>>>>>

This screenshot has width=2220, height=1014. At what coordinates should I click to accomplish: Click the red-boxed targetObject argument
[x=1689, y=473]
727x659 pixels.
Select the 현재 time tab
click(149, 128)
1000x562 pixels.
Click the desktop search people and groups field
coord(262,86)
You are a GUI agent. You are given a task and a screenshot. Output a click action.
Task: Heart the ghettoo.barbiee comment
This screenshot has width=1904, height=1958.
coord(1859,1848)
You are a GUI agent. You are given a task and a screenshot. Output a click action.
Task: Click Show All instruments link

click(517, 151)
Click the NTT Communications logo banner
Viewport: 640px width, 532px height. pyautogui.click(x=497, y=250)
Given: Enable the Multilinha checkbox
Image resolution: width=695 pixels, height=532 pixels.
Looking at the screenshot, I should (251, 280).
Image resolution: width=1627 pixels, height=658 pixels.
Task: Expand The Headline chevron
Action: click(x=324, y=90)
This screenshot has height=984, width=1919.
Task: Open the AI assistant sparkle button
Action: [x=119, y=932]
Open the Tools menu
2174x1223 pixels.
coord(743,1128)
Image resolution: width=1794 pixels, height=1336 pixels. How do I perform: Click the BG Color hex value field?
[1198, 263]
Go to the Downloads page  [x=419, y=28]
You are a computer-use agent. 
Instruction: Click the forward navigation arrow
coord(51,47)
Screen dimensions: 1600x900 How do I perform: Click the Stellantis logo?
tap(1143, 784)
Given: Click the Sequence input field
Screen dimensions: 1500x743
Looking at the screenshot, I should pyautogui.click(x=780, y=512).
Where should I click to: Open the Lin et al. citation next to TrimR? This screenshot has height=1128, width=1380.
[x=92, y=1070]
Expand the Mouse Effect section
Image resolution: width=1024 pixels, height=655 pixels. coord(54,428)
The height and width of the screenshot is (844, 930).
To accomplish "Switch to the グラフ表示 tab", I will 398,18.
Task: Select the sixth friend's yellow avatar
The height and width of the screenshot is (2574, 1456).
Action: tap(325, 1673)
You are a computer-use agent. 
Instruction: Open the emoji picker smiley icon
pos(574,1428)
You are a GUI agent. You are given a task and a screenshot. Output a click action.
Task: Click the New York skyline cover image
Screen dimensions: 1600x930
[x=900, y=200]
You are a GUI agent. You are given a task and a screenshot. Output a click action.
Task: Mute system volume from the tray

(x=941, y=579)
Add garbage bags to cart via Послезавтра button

<<<<<

Return every entry verbatim.

Exercise solution |
This screenshot has width=2220, height=1014. At what coordinates should I click to accomplish: Click the red-boxed targetObject argument
[x=1689, y=473]
727x659 pixels.
Select the 현재 time tab
click(149, 128)
1000x562 pixels.
Click the desktop search people and groups field
coord(262,86)
You are a GUI agent. You are given a task and a screenshot. Output a click action.
Task: Heart the ghettoo.barbiee comment
This screenshot has width=1904, height=1958.
coord(1859,1848)
You are a GUI agent. You are given a task and a screenshot. Output a click action.
Task: Click Show All instruments link

click(517, 151)
Click the NTT Communications logo banner
Viewport: 640px width, 532px height. pyautogui.click(x=497, y=250)
Given: Enable the Multilinha checkbox
Image resolution: width=695 pixels, height=532 pixels.
Looking at the screenshot, I should (251, 280).
Image resolution: width=1627 pixels, height=658 pixels.
Task: Expand The Headline chevron
Action: click(x=324, y=90)
This screenshot has height=984, width=1919.
Task: Open the AI assistant sparkle button
Action: [x=119, y=932]
Open the Tools menu
2174x1223 pixels.
coord(743,1128)
Image resolution: width=1794 pixels, height=1336 pixels. How do I perform: Click the BG Color hex value field?
[1198, 263]
Go to the Downloads page  [x=419, y=28]
You are a computer-use agent. 
Instruction: Click the forward navigation arrow
coord(51,47)
Screen dimensions: 1600x900 How do I perform: Click the Stellantis logo?
tap(1143, 784)
Given: Click the Sequence input field
Screen dimensions: 1500x743
Looking at the screenshot, I should pyautogui.click(x=780, y=512).
Where should I click to: Open the Lin et al. citation next to TrimR? This screenshot has height=1128, width=1380.
[x=92, y=1070]
Expand the Mouse Effect section
Image resolution: width=1024 pixels, height=655 pixels. coord(54,428)
The height and width of the screenshot is (844, 930).
To accomplish "Switch to the グラフ表示 tab", I will 398,18.
Task: Select the sixth friend's yellow avatar
The height and width of the screenshot is (2574, 1456).
Action: tap(325, 1673)
You are a computer-use agent. 
Instruction: Open the emoji picker smiley icon
pos(574,1428)
You are a GUI agent. You are given a task and a screenshot. Output a click action.
Task: Click the New York skyline cover image
Screen dimensions: 1600x930
[x=900, y=200]
You are a GUI agent. You are given a task and a screenshot. Output a click action.
Task: Mute system volume from the tray

(x=941, y=579)
Add garbage bags to cart via Послезавтра button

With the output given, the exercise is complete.